# Optimiser réseau Livebox + Airport Extreme



## minimat (7 Septembre 2016)

Bonjour à tous,
Ayant des problèmes pour recevoir le WiFi correctement dans une pièce, j'ai acheté une Airport Extreme. C'est beaucoup mieux, mais j'ai le sentiment que ça pourrait être encore optimisé (j'ai la fibre et j'aimerais pouvoir en profiter partout dans la maison).
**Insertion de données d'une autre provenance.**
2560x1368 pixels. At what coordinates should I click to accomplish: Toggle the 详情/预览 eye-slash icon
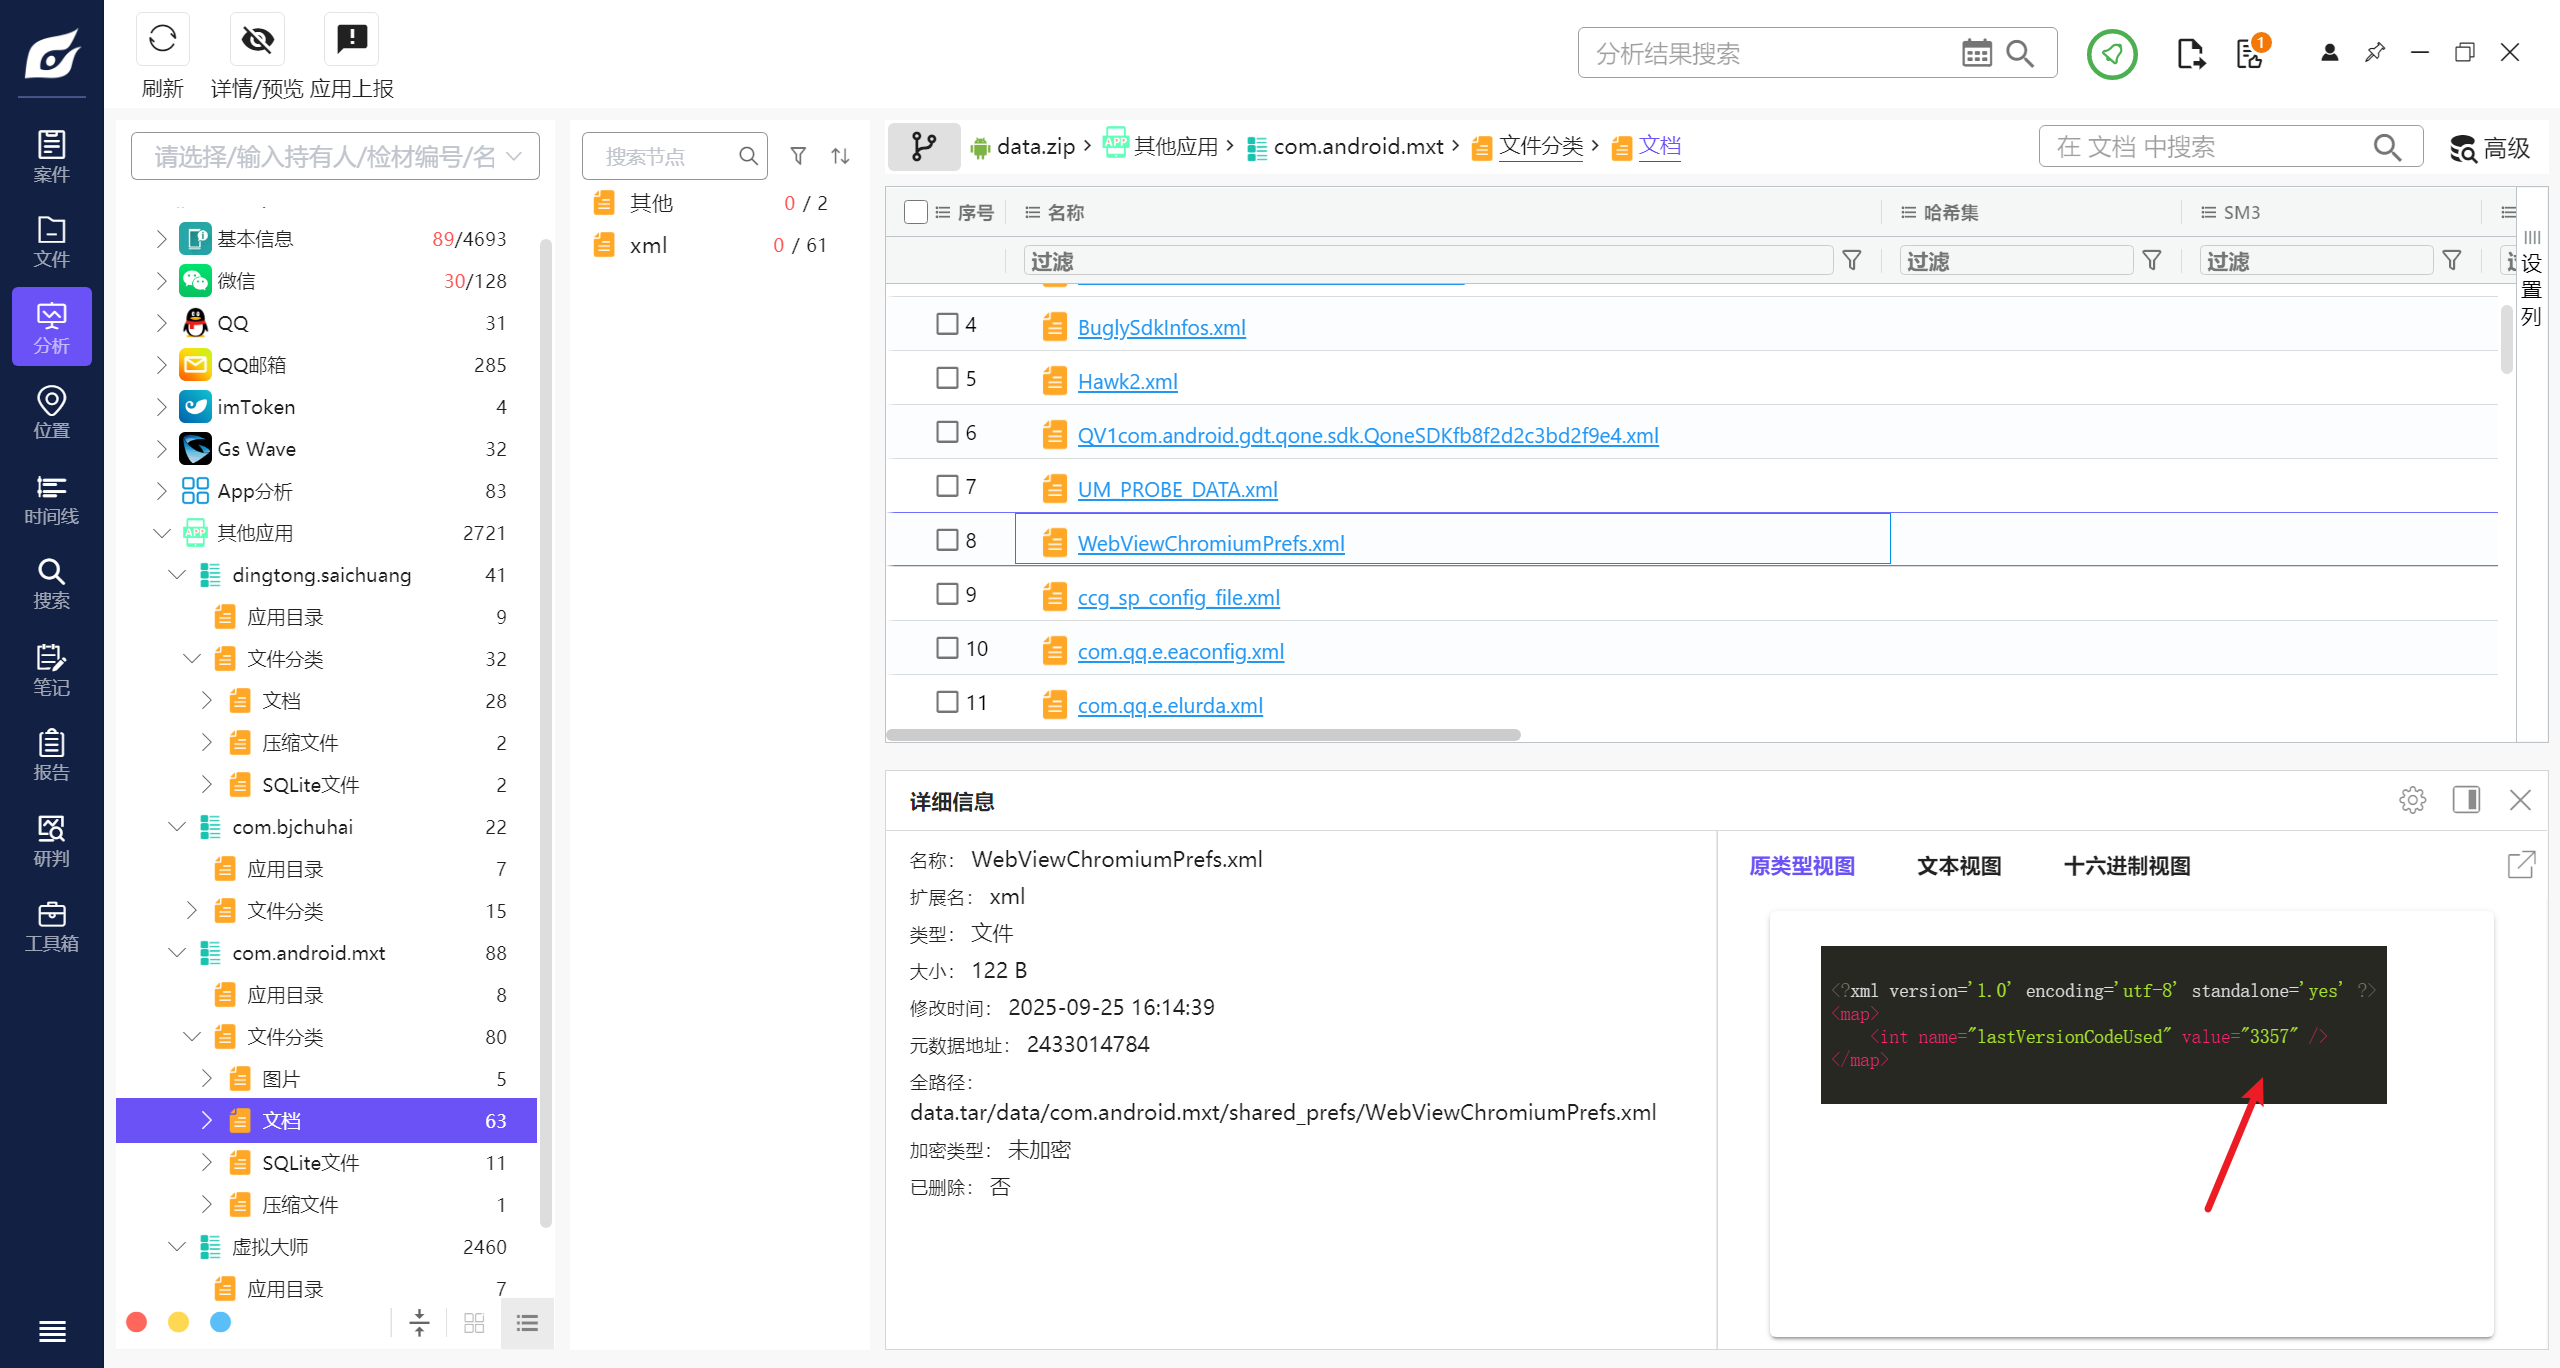(x=257, y=40)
J'aurais donc souhaité recevoir des conseils basiques pour optimiser ma configuration:
- faut-il désactiver le WiFi de la livebox?
- faut-il utiliser l'Airport pour étendre le réseau ou en créer un nouveau?
- faut-il (dés)activer le mode bridge sur l'un ou l'autre (ou les deux) appareils?
- autre chose à me conseiller?

Merci d'avance pour votre aide!


----------



## lepetitpiero (7 Septembre 2016)

Bonjour,

Il aurait peut-être fallu en parler avant mais une airport extreme n'est pas forcement le routeur le plus puissant pour le wifi... BREF.... si déjà meilleur que le wifi de la box tu peux désactiver celui de la box. Après l'idéal sur la box c'est d'activer e wifi 5Ghz et d'utiliser celui-ci meilleur que le 2,4 Ghz.  Après mode pont ou pas ça change rien. Ah oui faut bien relier ton airport à ta box avec un câble réseau tant u"à faire de bonne qualité.. Après si c'est encore pas ça...  faut passer sur du CPL via les prises de courant.


----------



## minimat (7 Septembre 2016)

Merci Pierre pour ta réponse, je vais suivre tes conseils!


----------



## lepetitpiero (7 Septembre 2016)

Normalement ta livebox doit aussi pouvoir délivrer du 5Ghz je pense.


----------



## minimat (7 Septembre 2016)

... Mais si je désactive le WiFi de la livebox, inutile d'activer le réseau 5GHz, je le fais sur l'Airport. Par contre j'ai lu que le 2,4 GHz traverse mieux les murs que le 5 GHz?


----------



## guytoon48 (7 Septembre 2016)

Bonsoir,

Première chose : bien placer la box; çà veut dire le plus au centre de l'appartement.
Seconde chose, désactiver le wifi de la box,c'est l'extreme qui va distribuer. Placer celle-ci le plus en hauteur possible. Créer deux réseaux dans ses paramétrages : 2,4+5 Ghz (créer 2 SSID distincts afin de les différencier dans la liste des réseaux dispo)
Cette dernière fréquence n'est accessible que par certains iBidules de dernière génération! iPhone 4S ira sur 2,4 Gaz et iPad Air2 vers le 5 Ghz... quel est ton matériel?
C'est cette config que j'utilise et çà fonctionne parfaitement et cela jusque dans le jardin. (fibre)
Comme te l'a dit "lepetitpierrot", relier l'Airport à la box via un Câble cat.6; puisque tu as également la fibre, éviter de créer des goulots d'étranglement.


----------



## lolipale (8 Septembre 2016)

Bonjour,

Vous trouverez *ici* un logiciel permettant de vérifier l'environnement wifi de vos voisins et vous aidera à choisir les canaux les moins utilisés.
Cordialement


----------



## r e m y (8 Septembre 2016)

En parlant de choisir le meilleur canal WiFi, si quelqu'un sait comment forcer une borne Airport (express, extrême ou TimeCapsule) à choisir le canal 100 pour le 5 GHz, ca m'intéresse...


----------



## lolipale (8 Septembre 2016)

@remy
Si mes souvenirs sont bons, booter sur un Mac OSX Lion, puis utiliser l'ancienne version d'Airport que l'on peut (encore) trouver ici


----------



## r e m y (8 Septembre 2016)

Merci de cette réponse rapide. 

J'ai toujours l'ancien utilitaire AirPort (qui fonctionne toujours sous Yosemite) pour accéder à des réglages non disponibles sur le nouveau (comme de connecter une TimeCapsule à un réseau wifi existant), mais meme sur cet ancien utilitaire, on ne peut choisir manuellement les canaux 100 et supérieurs en 5 GHz. 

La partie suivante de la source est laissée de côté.